____ DATA

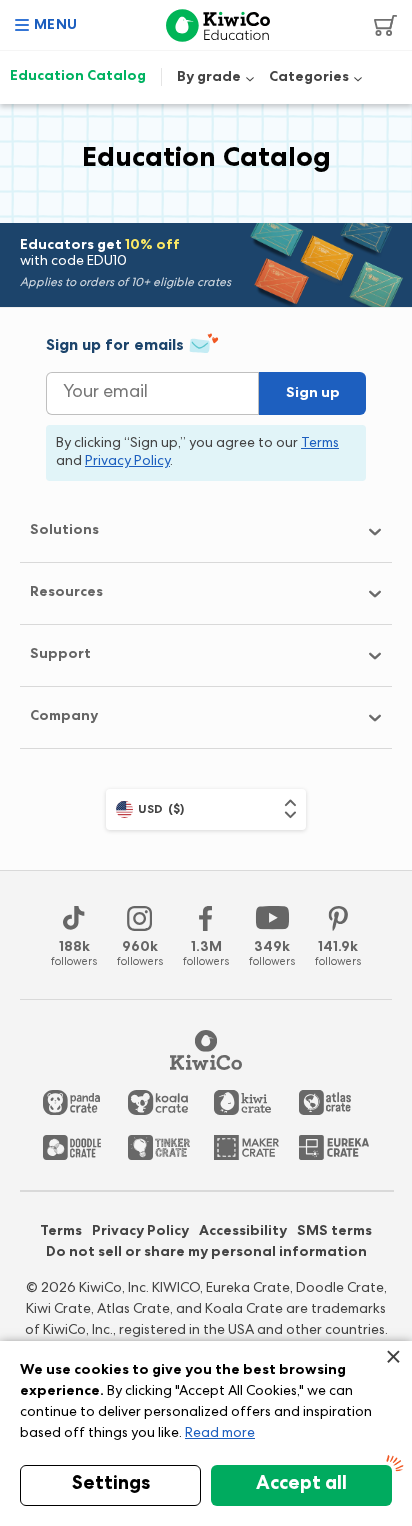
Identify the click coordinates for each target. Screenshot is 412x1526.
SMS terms (334, 1232)
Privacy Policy (140, 1232)
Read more (220, 1434)
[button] (46, 25)
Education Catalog (78, 77)
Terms (61, 1232)
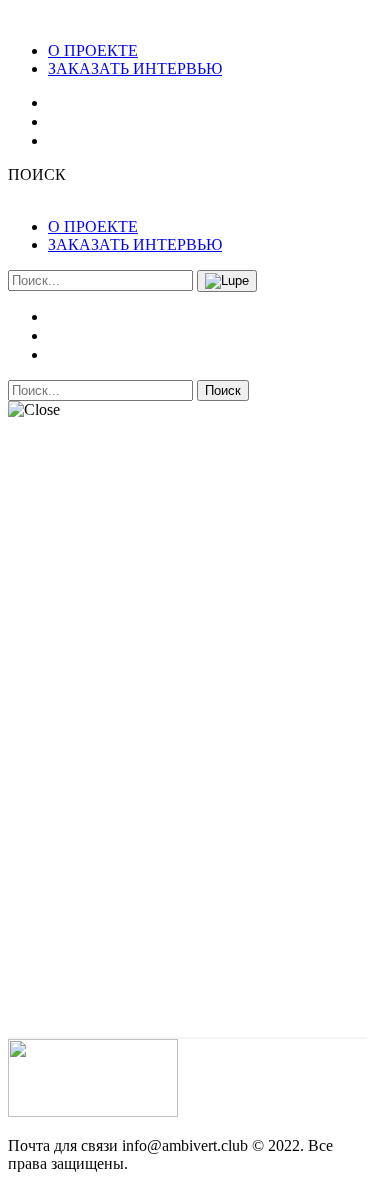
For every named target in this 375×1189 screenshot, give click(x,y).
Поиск (223, 390)
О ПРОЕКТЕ (93, 50)
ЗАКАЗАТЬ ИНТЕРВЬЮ (135, 68)
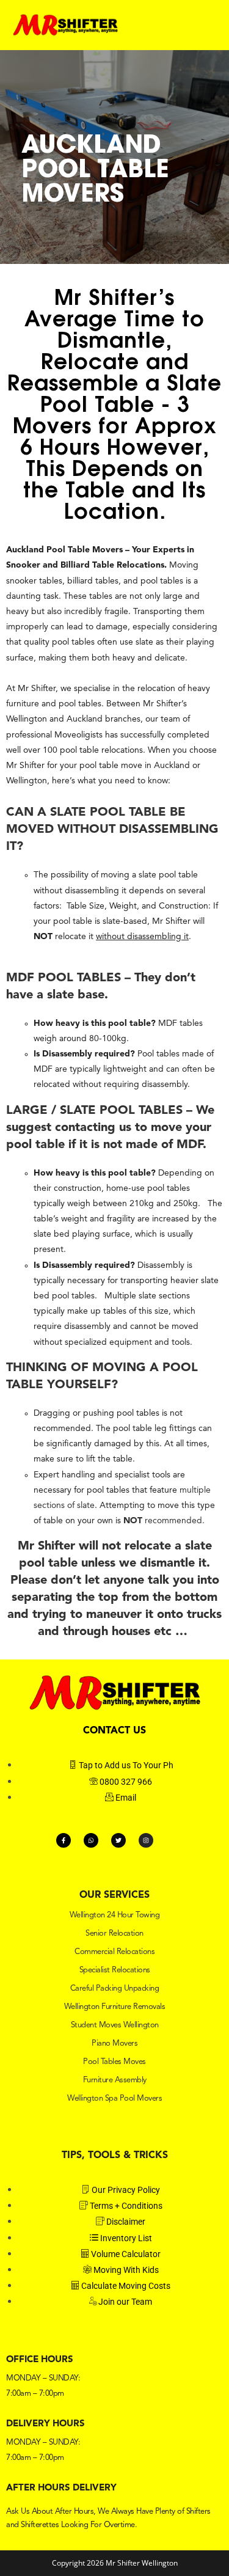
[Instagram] (146, 1840)
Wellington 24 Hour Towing (115, 1915)
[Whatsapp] (91, 1840)
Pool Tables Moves (114, 2062)
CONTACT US (114, 1731)
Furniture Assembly (115, 2080)
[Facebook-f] (63, 1840)
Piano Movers (114, 2043)
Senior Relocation (114, 1933)
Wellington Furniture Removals (114, 2007)
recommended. (164, 1521)
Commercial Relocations (114, 1952)
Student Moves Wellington (115, 2025)
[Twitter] (118, 1840)
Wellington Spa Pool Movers (114, 2098)
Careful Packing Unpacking (114, 1988)
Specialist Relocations (114, 1970)
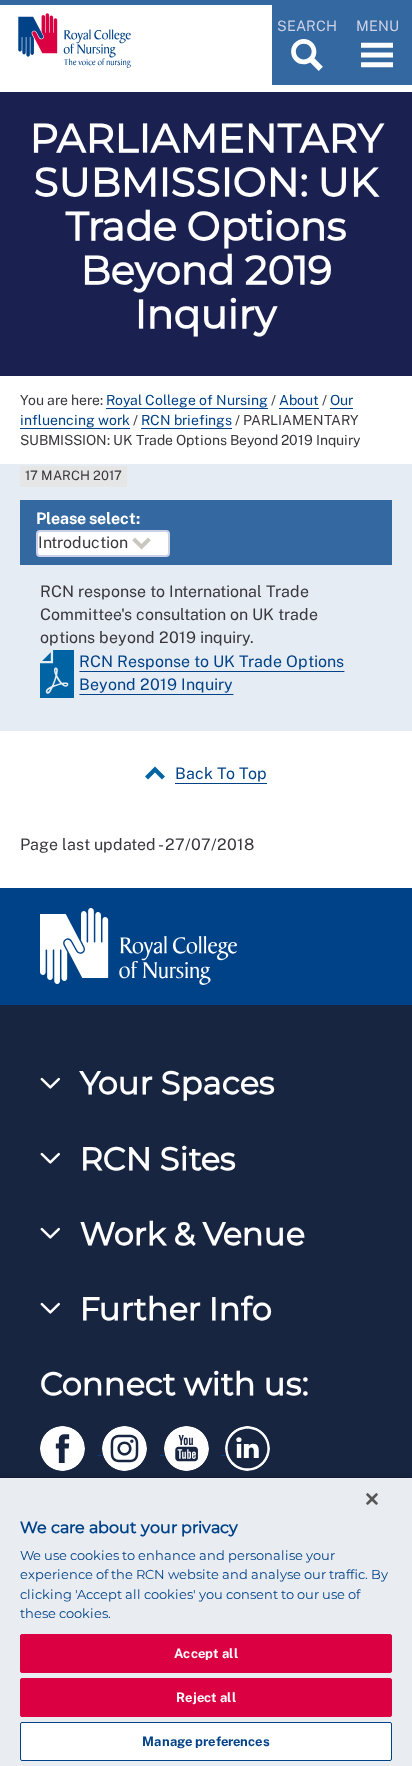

________

### EXERCISE:
The material above is to be repeated word for word, with no images kept.

### WRITTEN SOLUTION:
Identify the click coordinates for each target. Screenshot is 412x1526.
SMS terms (334, 1232)
Privacy Policy (140, 1232)
Read more (220, 1434)
[button] (46, 25)
Education Catalog (78, 77)
Terms (61, 1232)
For every named target in this 375×1189 screenshot, give click(x,y).
Поиск (223, 390)
О ПРОЕКТЕ (93, 50)
ЗАКАЗАТЬ ИНТЕРВЬЮ (135, 68)
[Instagram] (146, 1840)
Wellington 24 Hour Towing (115, 1915)
[Whatsapp] (91, 1840)
Pool Tables Moves (114, 2062)
CONTACT US (114, 1731)
Furniture Assembly (115, 2080)
[Facebook-f] (63, 1840)
Piano Movers (114, 2043)
Senior Relocation (114, 1933)
Wellington Furniture Removals (114, 2007)
recommended. (164, 1521)
Commercial Relocations (114, 1952)
Student Moves Wellington (115, 2025)
[Twitter] (118, 1840)
Wellington Spa Pool Movers (114, 2098)
Careful Packing Unpacking (114, 1988)
Specialist Relocations (114, 1970)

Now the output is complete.